Avevo sottoposto la proposta di piano alla Commissione europea, mettendo in evidenza che “per gli interventi di prevenzione e messa in sicurezza del territorio nazionale, sono necessari investimenti per almeno 40 miliardi di euro. Le misure per la prevenzione dei rischi e dei danni connessi agli eventi climatici estremi rappresentano una misura infrastrutturale per la crescita sostenibile dell’Italia, ad alto valore aggiunto e con effetti significativi per l’occupazione in particolare quella giovanile aggiuntiva. Queste misure sono coerenti con gli obiettivi europei del ‘Patto per la crescita e l’occupazione’, e in questa prospettiva dovrebbero essere in deroga rispetto al patto di stabilità”.

La risposta della Commissione era stata positiva in linea di principio, ma era stata richiesta l’adozione formale da parte dell’Italia di un piano di interventi e di misure finanziarie a medio e lungo termine, con l’indicazione del “ritorno” in termini di crescita e dei benefici attesi a medio termine sulle entrate e sulla riduzione del debito pubblico .

Di conseguenza, il 12 dicembre 2012 avevo presentato al Cipe una proposta preliminare per l’adozione della strategia nazionale di adattamento ai cambiamenti climatici, la gestione sostenibile e la messa in sicurezza del territorio, con alcune misure “guida”:
– La programmazione e gestione coordinata delle politiche e misure di prevenzione, con una regia nazionale condivise con le Regioni;
– l’assunzione obbligatoria dei dati e delle previsioni sul cambio climatico nella programmazione territoriale e delle infrastrutture strategiche per il Paese;
– il divieto di uso dei territori vulnerabili e la rilocazione delle strutture edilizie, produttive, stradali e ferroviarie ubicate in questi territori;
– la realizzazione delle attività e delle opere per la messa in sicurezza del territorio, con il supporto di finanziamenti misti pubblico-privati per: la manutenzione delle aree a rischio, a partire dalle zone boschive e dai corsi d’acqua delle aree marginali, con attività permanenti anche attraverso la promozione di cooperative di giovani; la protezione delle coste e delle infrastrutture costiere; la ricalibratura di fiumi e canali, fognature e invasi per favorire il drenaggio delle piogge intense e gestire l’impatto delle “bombe d’acqua”; la realizzazione delle “difese” da frane e alluvioni sulla base di priorità stabilite a livello nazionale a seguito di una valutazione delle “serie storiche” degli eventi e della previsione dei maggiori impatti (ad esempio, aree urbane come Genova o Catania).

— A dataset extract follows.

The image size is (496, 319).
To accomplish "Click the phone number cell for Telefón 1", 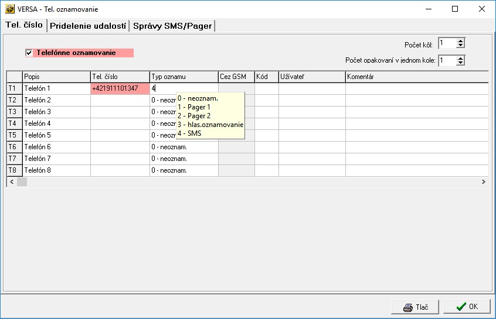I will click(x=120, y=88).
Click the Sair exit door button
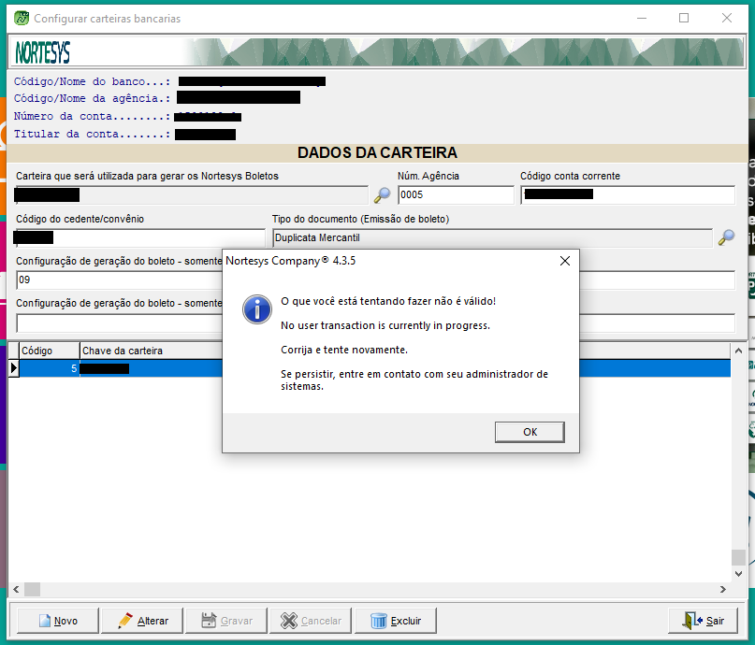The width and height of the screenshot is (755, 645). pos(704,621)
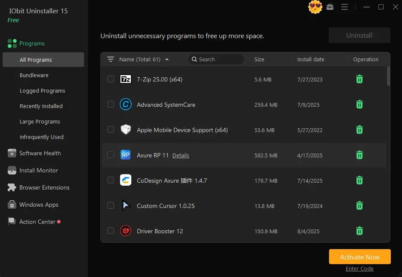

Il finanziamento stabile delle misure, stimato in circa 2,5 miliardi per 15 anni, avrebbe dovuto essere garantito da risorse pubbliche attraverso l’uso di almeno il 40% dei proventi derivanti dalle aste dei permessi di emissione come previsto dalla direttiva europea 2009/29/Ce, da investimenti privati incentivati con credito di imposta, e dall’introduzione di un’assicurazione obbligatoria per la copertura dei rischi connessi agli eventi climatici estremi a carico di beni e strutture di proprietà pubblica e privata.

Ma, nonostante il parere favorevole del Cipe, la mia proposta non ha avuto seguito.

Mentre le iniziative di #ItaliaSicura, avviate dal governo Renzi, sono state guidate prevalentemente dalla logica dell’emergenza, che assorbe risorse ingenti senza risolvere in modo stabile i nodi critici della vulnerabilità del territorio.

Purtroppo, nel pieno della discussione sulla legge di bilancio, gli eventi climatici estremi di queste settimane ci ricordano – come ormai da anni – che è necessario assumere nelle politiche di bilancio la consapevolezza che il dissesto idrogeologico è una barriera “strutturale” per lo sviluppo del nostro Paese, che richiede investimenti di medio e lungo termine per la realizzazione di misure stabili di adattamento del territorio alla nuova situazione climatica dell’Italia.

La dimensione e la tipologia di queste misure rappresentano un volano straordinario per la crescita della nostra economia: e questa è una ragione forte per negoziare con la Commissione europea il finanziamento “a debito” degli investimenti necessari e un piano di rientro a medio-lungo termine sostenuto dagli effetti positivi delle misure per l’adattamento dell’Italia al cambiamento climatico.

Forse il governo potrebbe considerare questo suggerimento nel “pacchetto” in discussione con la Commissione Europea sul documento di programmazione economico-finanziaria e la legge di bilancio.